[Data records]
____

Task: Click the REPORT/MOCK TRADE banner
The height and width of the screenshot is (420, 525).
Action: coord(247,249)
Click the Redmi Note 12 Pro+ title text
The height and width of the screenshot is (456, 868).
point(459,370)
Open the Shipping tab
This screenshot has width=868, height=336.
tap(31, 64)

____

Each line above needs to be repeated exactly, with nothing omitted.

Task: Click the REPORT/MOCK TRADE banner
The height and width of the screenshot is (420, 525).
Action: coord(247,249)
Click the Redmi Note 12 Pro+ title text
The height and width of the screenshot is (456, 868).
point(459,370)
Open the Shipping tab
This screenshot has width=868, height=336.
tap(31, 64)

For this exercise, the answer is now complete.